Safety by design. Trust by default.
The pattern — watch a list, filter for meaningful change, surface only what matters, draft something to act on — generalizes well beyond donor outreach. The same shape works for:
- · Content creation — drafting newsletter copy from research notes
- · Research & insights — summarizing what’s happening in a sector
- · Donor engagement — what we’ve described
- · Meeting support — preparing briefs from public information
- · Strategic planning — surfacing trends across a portfolio
- · Operations efficiency — automating low-value triage so humans can do high-value work
The Allard Prize system is one application of this pattern. Most nonprofits have at least three.
The system isn’t finished. Preet and the team are working in three directions:
- · System expansion — applying the same pattern to adjacent functions, starting with social-media content drafting.
- · System refinement — sharpening the donor-intelligence loop with better criteria, sharper scoring, and more useful briefings.
- · Internal ownership — running and improving the system in-house, rather than depending on outside help indefinitely.
That last point is the framing they put on it themselves: Building capability, not dependency. AI for nonprofits isn’t a project you ship and walk away from.
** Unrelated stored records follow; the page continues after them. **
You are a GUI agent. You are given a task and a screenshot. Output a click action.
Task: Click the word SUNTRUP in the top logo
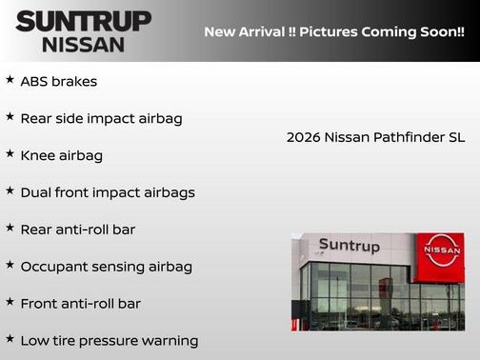pyautogui.click(x=83, y=21)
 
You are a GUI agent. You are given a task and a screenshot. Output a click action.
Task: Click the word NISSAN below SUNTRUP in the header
pyautogui.click(x=83, y=45)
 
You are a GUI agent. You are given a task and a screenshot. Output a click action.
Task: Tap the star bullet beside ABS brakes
pyautogui.click(x=10, y=80)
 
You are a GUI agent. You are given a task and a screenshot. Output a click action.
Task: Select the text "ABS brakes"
pyautogui.click(x=58, y=82)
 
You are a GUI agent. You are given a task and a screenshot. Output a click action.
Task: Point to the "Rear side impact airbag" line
pyautogui.click(x=101, y=119)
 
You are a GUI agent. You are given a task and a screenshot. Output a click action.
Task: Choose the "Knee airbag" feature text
pyautogui.click(x=61, y=155)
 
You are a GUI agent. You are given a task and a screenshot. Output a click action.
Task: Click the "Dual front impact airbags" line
pyautogui.click(x=108, y=192)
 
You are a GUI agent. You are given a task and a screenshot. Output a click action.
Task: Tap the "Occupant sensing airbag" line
pyautogui.click(x=106, y=267)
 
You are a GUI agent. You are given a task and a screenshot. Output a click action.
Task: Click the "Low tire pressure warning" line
pyautogui.click(x=109, y=341)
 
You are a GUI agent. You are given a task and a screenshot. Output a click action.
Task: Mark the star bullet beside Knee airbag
pyautogui.click(x=10, y=153)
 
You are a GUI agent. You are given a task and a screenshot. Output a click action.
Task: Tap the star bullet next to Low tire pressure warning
pyautogui.click(x=10, y=339)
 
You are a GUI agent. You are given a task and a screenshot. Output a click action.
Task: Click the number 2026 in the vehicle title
pyautogui.click(x=304, y=138)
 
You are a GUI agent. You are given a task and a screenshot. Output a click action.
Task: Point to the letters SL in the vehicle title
pyautogui.click(x=456, y=138)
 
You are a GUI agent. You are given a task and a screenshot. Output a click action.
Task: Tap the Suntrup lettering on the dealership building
pyautogui.click(x=349, y=247)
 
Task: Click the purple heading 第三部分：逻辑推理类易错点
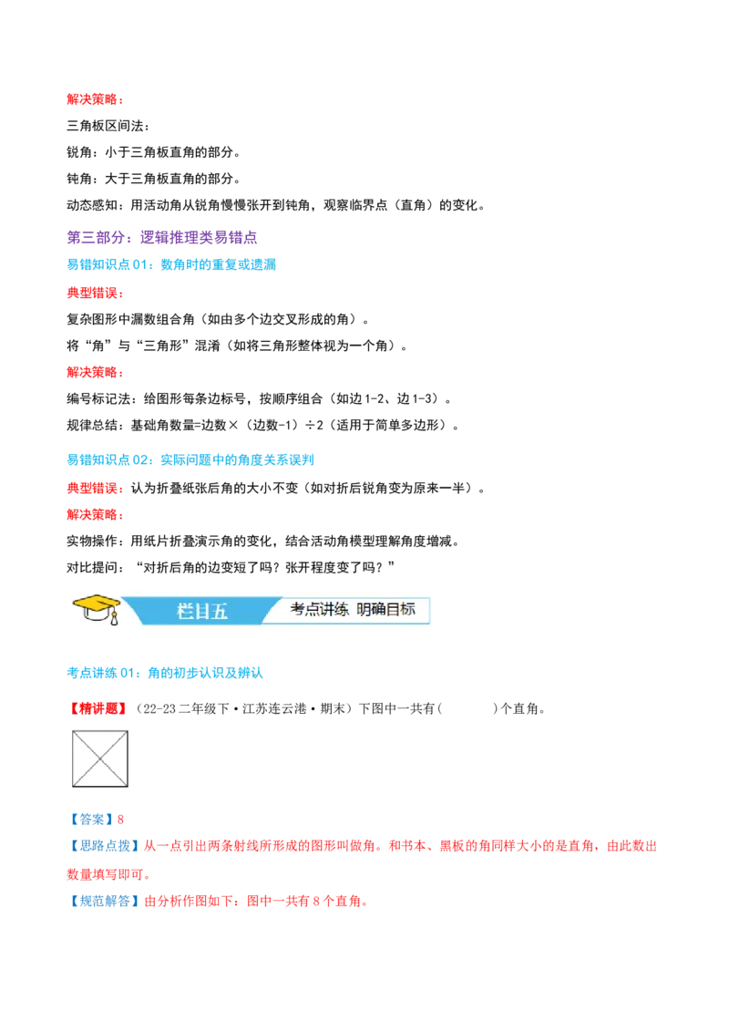tap(162, 238)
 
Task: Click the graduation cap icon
tap(96, 609)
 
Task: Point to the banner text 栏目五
tap(202, 612)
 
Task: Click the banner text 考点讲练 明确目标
tap(353, 610)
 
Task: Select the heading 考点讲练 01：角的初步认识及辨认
tap(165, 673)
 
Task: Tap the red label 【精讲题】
tap(98, 709)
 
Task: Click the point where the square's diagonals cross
tap(100, 759)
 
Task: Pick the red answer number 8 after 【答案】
tap(120, 820)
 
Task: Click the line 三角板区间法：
tap(108, 126)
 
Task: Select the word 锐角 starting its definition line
tap(79, 152)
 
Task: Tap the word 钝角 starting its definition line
tap(79, 179)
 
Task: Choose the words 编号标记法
tap(98, 398)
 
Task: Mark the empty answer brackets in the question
tap(467, 709)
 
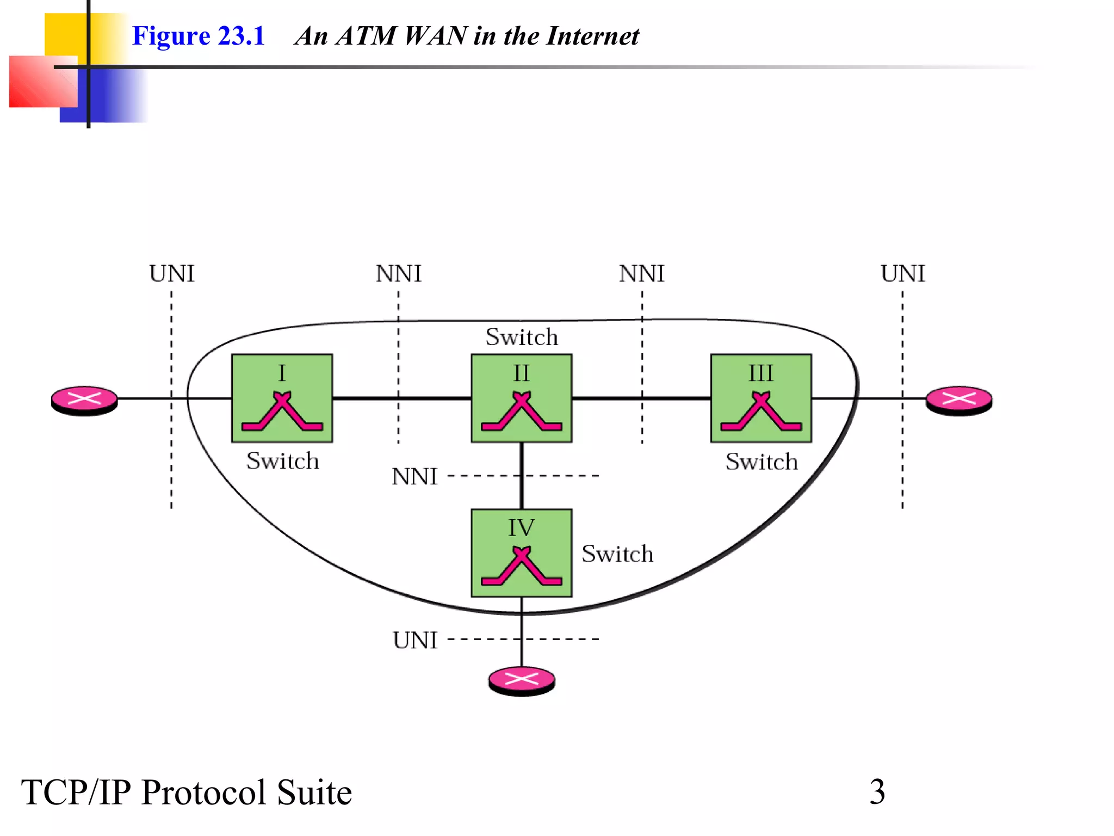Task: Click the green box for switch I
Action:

It’s a relationship you maintain with a tool that’s powerful, fallible, and getting better only if you make it.
- Start with constraints, not tools. Map the work first. The right AI use case will be obvious; the wrong one will look obvious too.
- Build something small that respects judgment. A tool that drafts outreach for human review is a different beast from a tool that sends it.
- Bias the system toward restraint. If your AI’s default is to do something, it will do too much.
- Keep the data legible. Google Sheets are not a limitation — they’re a feature. Anyone on the team can audit what the system saw and what it concluded.
- Budget time, not just money. The dollars are small. The thinking is the cost.